The Washington Times
"This is a community that's in dire need of jobs, which has a median income of less than $19,000 a year," said Riviera Beach Mayor Michael Brown.
He defends the use of eminent domain by saying the city is "using tools that have been available to governments for years to bring communities like ours out of the economic doldrums and the trauma centers."
Mr. Brown said Riviera Beach is doing what the city of New London, Conn., is trying to do and what the U.S. Supreme Court said is proper in its ruling June 23 in Kelo v. City of New London. That decision upheld the right of government to seize private properties for use by private developers for projects designed to generate jobs and increase the tax base.
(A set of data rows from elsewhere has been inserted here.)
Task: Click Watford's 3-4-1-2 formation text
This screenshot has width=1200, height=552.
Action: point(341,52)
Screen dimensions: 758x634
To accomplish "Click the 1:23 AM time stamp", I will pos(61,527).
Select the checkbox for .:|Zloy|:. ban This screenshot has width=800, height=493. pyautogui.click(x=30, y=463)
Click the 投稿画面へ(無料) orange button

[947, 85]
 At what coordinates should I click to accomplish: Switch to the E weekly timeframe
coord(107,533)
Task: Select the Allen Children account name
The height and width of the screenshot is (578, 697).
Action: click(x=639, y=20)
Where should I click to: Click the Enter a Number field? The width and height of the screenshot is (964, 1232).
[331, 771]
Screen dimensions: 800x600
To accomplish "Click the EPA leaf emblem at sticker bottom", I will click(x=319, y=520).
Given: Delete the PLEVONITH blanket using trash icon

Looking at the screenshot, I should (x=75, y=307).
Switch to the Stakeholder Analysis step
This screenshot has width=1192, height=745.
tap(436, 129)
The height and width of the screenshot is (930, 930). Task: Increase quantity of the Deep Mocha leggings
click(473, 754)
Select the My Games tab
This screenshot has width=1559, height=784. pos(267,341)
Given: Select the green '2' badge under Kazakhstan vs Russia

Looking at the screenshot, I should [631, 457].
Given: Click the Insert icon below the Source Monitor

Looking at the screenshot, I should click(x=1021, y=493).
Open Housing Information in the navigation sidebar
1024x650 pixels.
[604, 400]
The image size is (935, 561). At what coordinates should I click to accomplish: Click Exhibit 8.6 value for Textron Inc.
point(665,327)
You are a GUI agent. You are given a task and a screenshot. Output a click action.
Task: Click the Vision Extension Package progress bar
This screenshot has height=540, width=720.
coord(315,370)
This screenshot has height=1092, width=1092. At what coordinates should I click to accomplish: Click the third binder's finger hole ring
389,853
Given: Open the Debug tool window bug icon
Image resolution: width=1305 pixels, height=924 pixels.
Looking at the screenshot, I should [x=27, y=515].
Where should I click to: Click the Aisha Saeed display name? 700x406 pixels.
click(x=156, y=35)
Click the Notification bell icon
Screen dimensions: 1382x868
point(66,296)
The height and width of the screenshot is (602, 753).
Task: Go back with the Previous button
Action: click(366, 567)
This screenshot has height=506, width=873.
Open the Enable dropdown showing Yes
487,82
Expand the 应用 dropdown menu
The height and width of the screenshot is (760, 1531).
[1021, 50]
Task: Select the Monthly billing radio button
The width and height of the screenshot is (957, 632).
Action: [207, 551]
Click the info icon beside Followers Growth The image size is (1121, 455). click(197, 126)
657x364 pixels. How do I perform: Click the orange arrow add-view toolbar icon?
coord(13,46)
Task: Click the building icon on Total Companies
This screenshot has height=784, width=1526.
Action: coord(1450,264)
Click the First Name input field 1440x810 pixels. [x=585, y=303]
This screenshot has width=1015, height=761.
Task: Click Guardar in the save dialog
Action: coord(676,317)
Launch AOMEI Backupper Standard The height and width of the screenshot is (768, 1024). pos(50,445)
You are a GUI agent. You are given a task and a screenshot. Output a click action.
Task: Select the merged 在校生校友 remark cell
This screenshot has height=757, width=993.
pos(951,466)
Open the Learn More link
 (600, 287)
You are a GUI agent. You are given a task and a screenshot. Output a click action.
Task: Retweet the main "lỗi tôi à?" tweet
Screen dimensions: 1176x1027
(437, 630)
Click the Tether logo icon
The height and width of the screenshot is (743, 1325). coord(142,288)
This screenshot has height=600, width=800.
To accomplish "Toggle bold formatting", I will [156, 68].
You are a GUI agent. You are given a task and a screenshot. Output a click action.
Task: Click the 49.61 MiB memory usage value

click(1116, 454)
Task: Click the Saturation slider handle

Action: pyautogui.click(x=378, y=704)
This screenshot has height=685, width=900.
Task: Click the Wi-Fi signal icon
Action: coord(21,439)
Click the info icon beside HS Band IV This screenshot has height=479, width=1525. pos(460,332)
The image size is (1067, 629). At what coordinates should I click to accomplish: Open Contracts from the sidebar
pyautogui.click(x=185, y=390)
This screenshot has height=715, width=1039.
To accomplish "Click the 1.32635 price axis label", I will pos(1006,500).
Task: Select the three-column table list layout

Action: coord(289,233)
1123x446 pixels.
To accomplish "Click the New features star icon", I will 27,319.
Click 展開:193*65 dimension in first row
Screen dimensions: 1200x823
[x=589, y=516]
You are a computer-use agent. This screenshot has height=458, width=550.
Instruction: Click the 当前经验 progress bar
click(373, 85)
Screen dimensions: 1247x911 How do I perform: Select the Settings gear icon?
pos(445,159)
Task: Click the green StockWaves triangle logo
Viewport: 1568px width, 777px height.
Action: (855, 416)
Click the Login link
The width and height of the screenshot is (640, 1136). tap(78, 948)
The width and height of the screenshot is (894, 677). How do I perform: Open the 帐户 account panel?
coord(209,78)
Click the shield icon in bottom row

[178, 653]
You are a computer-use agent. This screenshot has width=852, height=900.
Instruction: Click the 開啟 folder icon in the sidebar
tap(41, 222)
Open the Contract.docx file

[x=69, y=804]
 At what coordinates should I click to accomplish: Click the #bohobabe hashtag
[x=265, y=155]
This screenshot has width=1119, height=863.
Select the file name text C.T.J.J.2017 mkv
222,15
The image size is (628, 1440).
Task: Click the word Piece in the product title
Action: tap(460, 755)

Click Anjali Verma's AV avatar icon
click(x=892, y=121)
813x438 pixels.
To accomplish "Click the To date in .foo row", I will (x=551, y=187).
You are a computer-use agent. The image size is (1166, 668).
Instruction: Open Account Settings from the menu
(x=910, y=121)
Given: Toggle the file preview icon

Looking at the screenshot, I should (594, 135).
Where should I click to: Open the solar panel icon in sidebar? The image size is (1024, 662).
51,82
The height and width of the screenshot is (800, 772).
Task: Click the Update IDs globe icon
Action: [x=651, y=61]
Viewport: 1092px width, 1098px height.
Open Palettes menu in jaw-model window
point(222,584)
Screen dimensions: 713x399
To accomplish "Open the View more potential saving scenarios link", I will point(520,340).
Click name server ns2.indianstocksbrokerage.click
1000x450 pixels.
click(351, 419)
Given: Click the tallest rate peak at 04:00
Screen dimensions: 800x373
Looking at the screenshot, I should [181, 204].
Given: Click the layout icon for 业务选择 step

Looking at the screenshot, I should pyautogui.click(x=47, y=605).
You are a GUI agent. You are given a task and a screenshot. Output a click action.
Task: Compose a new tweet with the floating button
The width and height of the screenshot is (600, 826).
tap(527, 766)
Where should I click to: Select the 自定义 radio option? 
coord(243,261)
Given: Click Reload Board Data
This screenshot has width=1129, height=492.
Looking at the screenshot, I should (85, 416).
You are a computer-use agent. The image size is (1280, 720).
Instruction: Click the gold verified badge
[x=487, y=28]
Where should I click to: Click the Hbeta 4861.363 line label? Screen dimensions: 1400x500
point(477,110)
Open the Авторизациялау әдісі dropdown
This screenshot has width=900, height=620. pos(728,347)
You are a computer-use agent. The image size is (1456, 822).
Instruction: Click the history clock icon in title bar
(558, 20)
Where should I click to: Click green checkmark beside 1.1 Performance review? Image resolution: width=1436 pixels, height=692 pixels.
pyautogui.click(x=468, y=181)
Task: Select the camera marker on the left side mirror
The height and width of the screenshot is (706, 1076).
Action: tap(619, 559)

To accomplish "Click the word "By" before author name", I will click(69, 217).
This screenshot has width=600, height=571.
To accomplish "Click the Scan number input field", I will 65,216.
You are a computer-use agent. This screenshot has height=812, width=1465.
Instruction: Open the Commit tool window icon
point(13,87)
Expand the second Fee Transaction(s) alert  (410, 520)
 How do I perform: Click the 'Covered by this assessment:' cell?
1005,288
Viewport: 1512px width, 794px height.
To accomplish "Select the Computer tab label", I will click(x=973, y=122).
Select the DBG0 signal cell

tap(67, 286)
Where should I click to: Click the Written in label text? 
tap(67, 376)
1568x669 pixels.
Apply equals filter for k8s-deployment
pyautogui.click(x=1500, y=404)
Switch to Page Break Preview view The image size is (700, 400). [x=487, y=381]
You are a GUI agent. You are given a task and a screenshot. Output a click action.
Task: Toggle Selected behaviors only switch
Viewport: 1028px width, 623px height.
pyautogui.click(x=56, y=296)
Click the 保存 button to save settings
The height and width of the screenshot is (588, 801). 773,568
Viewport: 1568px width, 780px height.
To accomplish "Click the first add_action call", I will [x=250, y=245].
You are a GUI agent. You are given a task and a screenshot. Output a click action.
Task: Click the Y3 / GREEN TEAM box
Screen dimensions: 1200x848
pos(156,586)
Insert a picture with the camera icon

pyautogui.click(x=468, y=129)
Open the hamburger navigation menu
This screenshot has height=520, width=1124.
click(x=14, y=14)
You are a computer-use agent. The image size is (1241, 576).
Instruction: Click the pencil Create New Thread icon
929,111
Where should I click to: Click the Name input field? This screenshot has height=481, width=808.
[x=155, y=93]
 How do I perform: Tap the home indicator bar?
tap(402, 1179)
"Now eminent domain is affecting people who never had to deal with it before and who have political connections," Mr. Brown said. "But if we don't use this power, cities will die."
Jacqui Loriol insists she and her husband will fight the loss of their 80-year-old home in Riviera Beach.
"This is a very [racially] mixed area that's also very stable," she said. "But no one seems to care ... Riviera Beach needs economic redevelopment. But there's got to be another way."
In the Kelo ruling, a divided Supreme Court held that private development offering jobs and increased tax revenues constituted a public use of property, but the court held that state legislatures can draft eminent-domain statutes to their satisfaction.